Martin’s retirement also comes amid a number of recent high-level changes at police organizations in the Greater Toronto Area. Toronto Police Chief Mark Saunders and Toronto Police Association President Mike McCormack announced their plans to retire in 2020. Meanwhile, Jim MacSween was sworn-in as the new chief of York Regional Police in May.
In his lengthy statement, Martin’s comments mostly focused on the current policing environment.
“As one of the generation of police leaders that helped develop and implement a change agenda for policing, one that focused on respect in divisions and respect for everyone in our communities, one that worked hard to bring new faces and voices to policing, and one that had a deep commitment to transparency and accountability, I thought that by 2020 we would be seeing some of the success of those many years of hard work by executive teams and the officers we lead and serve,” he wrote.
“It has turned out to be a very different kind of year.

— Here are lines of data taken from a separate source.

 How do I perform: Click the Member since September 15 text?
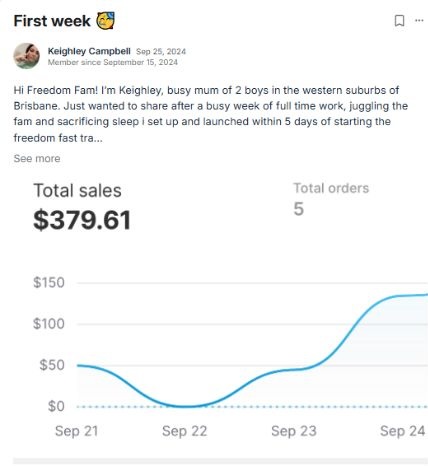click(113, 62)
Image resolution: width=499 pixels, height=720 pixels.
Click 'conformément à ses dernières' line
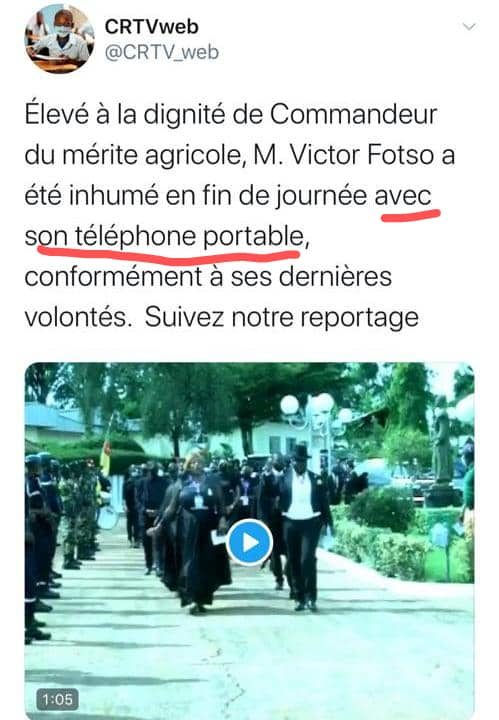tap(208, 277)
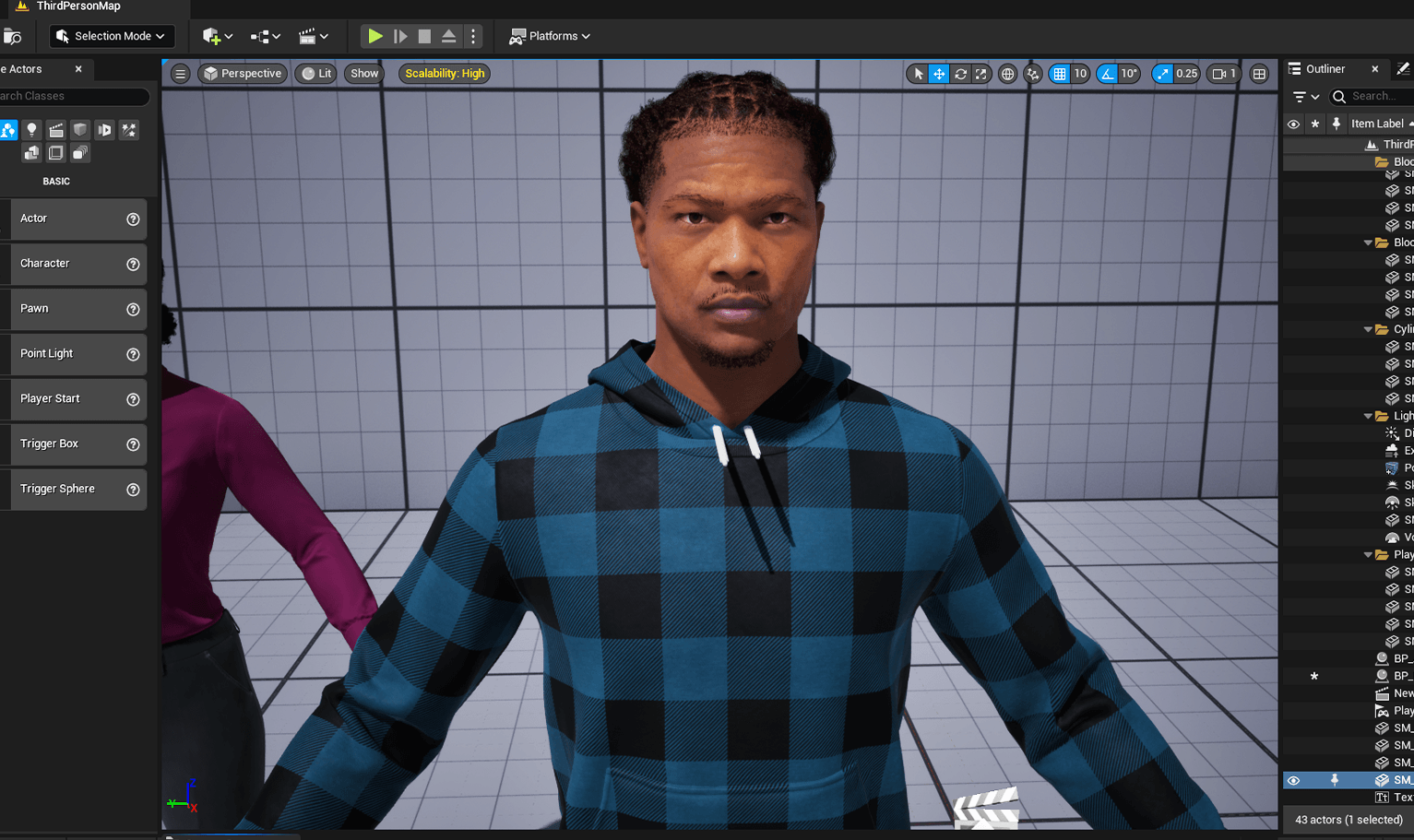The height and width of the screenshot is (840, 1414).
Task: Click the Eject icon next to Stop
Action: pyautogui.click(x=447, y=36)
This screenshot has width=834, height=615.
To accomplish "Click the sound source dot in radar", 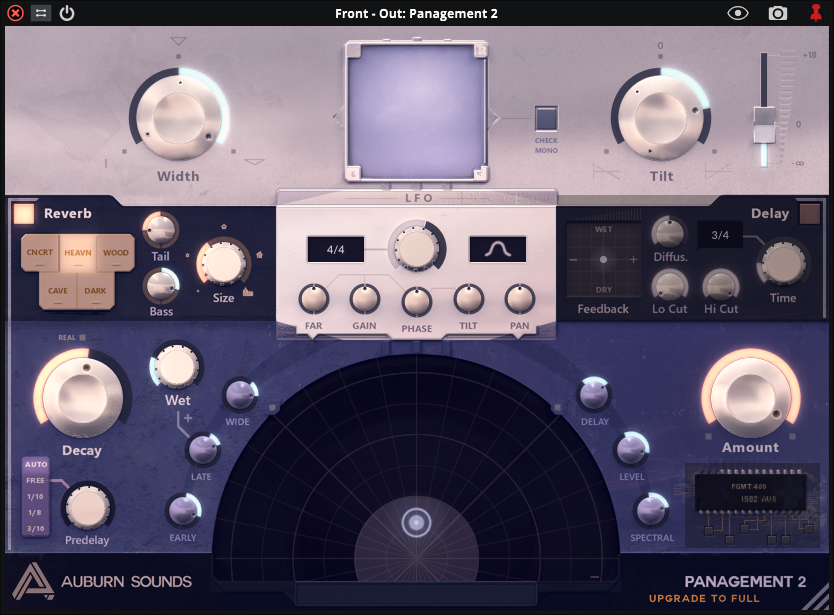I will 416,522.
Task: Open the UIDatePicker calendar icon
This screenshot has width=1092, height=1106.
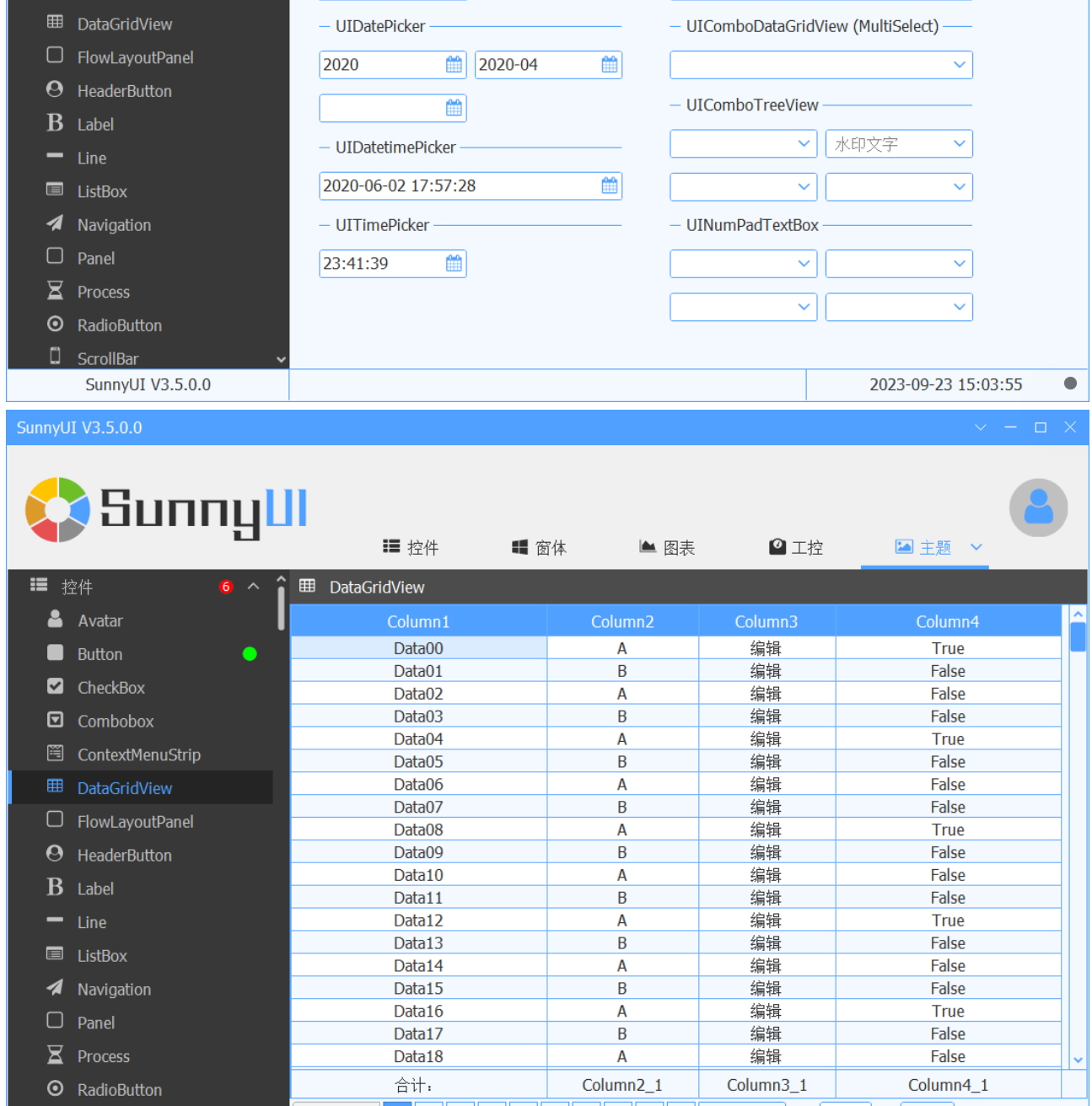Action: coord(453,64)
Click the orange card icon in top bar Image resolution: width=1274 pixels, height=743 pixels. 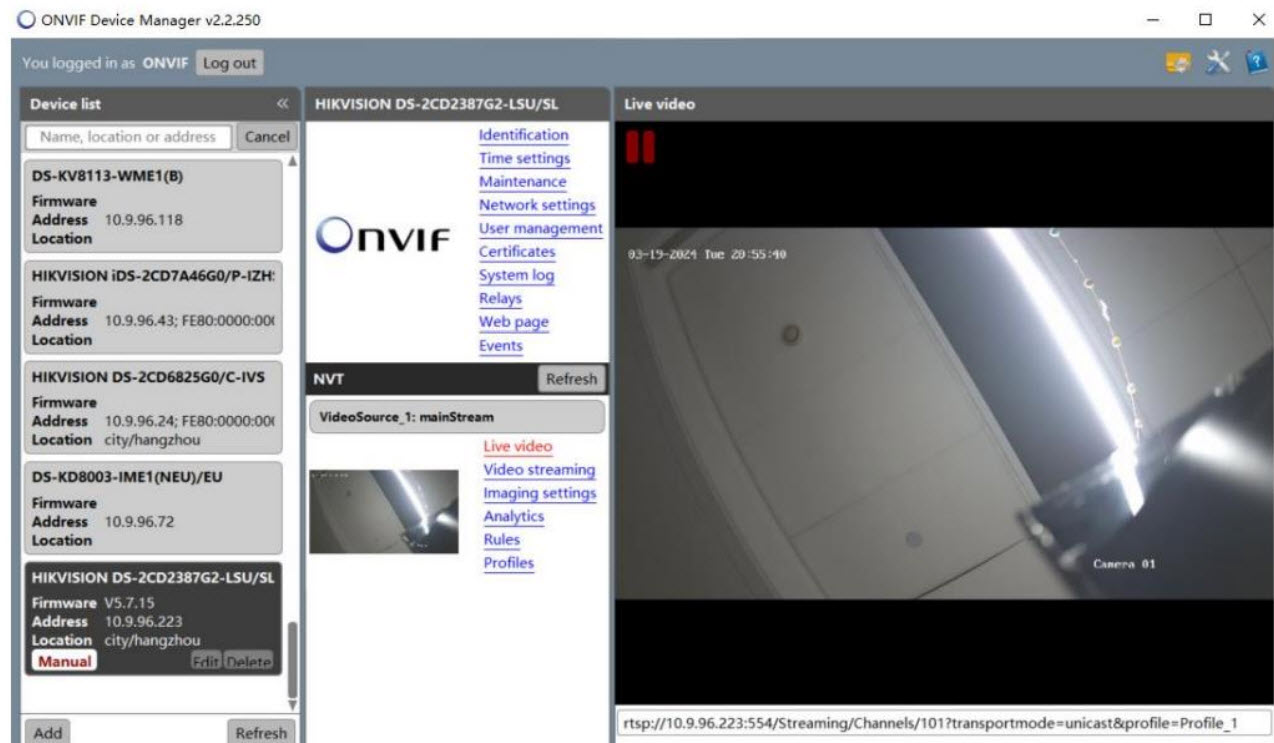click(1178, 63)
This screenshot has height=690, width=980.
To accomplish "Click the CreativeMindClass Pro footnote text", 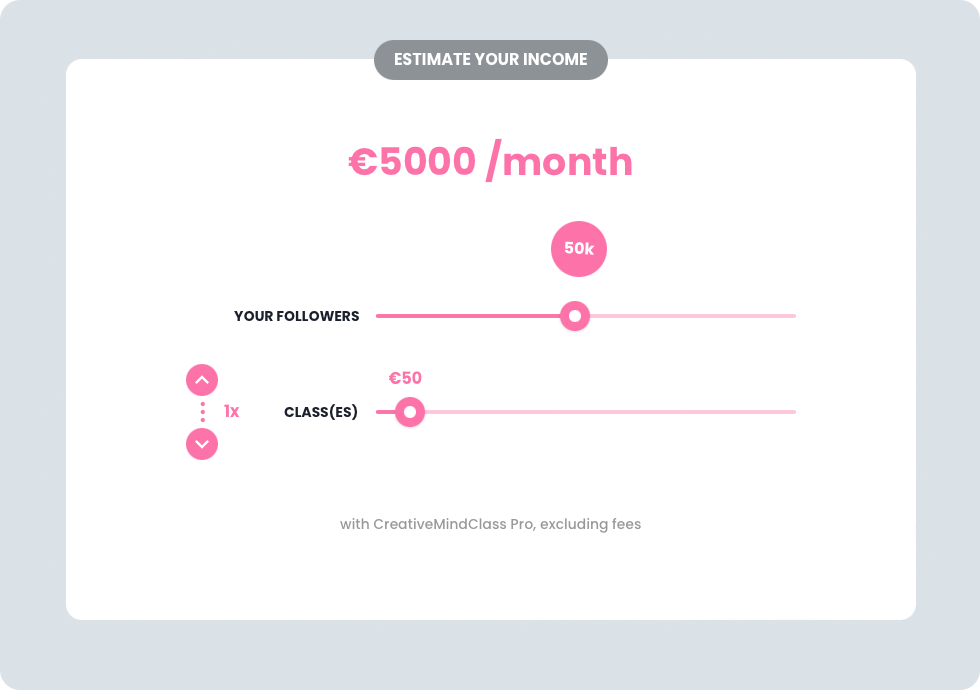I will (x=490, y=524).
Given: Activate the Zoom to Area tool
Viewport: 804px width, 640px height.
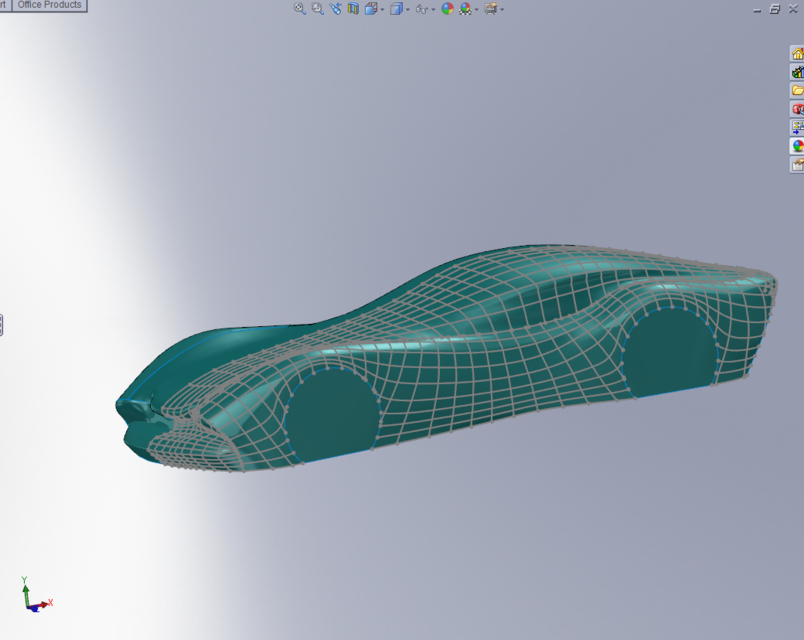Looking at the screenshot, I should pos(316,9).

“There has not been a more difficult time to be a police officer in the community in my lifetime.”
Martin went on to say that there has been a shift in policing to prevention from remediation, arguing change has been made in more recent years and praising officers.
“We have evolved and built a different set of standards, we have delivered on many of those goals we set a decade or more ago. But this year also showed us how much more there is to do,” he wrote.
“We have been painfully reminded of the trust gap that needs to be bridged with some of the communities that we serve, and the importance of building these bridges cooperatively with the community. It has revealed that officers, despite the expectation of heroism, do falter, do struggle and do sometimes need help.”
Meanwhile, Durham Regional Police Services Board Chair Kevin Ashe praised Martin for his work as chief.
“Chief Martin earned a reputation as an agent of change, and his legacy will endure through innovative and evidence-based practices being embedded into the organization’s fabric,” Ashe wrote in a statement, also highlighting work on the Durham Connect project as well as community partnership initiatives.
Martin was first appointed chief in 2014 after serving as deputy chief. He worked in various units after joining the service in 1990.
The police board said an interim chief will be appointed after Martin retires. The statement said it will subsequently undertake a recruitment process for a new chief.